Consider an industrial pump: we monitor vibration, temperature, and pressure daily. A multivariate LSTM learns the relationship between these sensors and predicts the Remaining Useful Life (RUL).

# Simplified example: estimating remaining useful life
sensors = {
    "vibration_trend": "rising",
    "temperature_trend": "stable",
    "pressure_trend": "slightly declining"
}

# Rule: rising vibration + declining pressure -> bearing wear
if sensors["vibration_trend"] == "rising" and "declining" in sensors["pressure_trend"]:
    print("Warning: possible bearing wear detected")
    print("Estimated remaining life: 45-60 days")
    print("Action: schedule maintenance within 30 days")

Anomaly Detection

Build an ARIMA or LSTM model that predicts the next value. If the actual value deviates from the prediction by more than 3 standard deviations, it is an anomaly worth investigating.

Production Quality Monitoring

Time series analysis of manufactured part dimensions reveals gradual drift before parts fall outside tolerances.

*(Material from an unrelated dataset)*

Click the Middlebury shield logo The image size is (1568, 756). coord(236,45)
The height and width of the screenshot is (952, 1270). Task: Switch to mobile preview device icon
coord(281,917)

Practical Tips for Engineers

  1. Plot first -- Visualize the data before fitting any model. The eye catches patterns quickly.
  2. Check stationarity -- Run the ADF test before applying ARIMA.
  3. ARIMA as baseline -- Start with ARIMA as a baseline before moving to LSTM.
  4. Data size matters -- LSTM needs thousands of data points minimum. If your data is small, ARIMA is better.
  5. Normalization is essential -- Before LSTM, scale data to [0, 1] using MinMaxScaler.
  6. Time-based validation -- Do not use random cross-validation. Split data chronologically: older data for training, newer data for testing.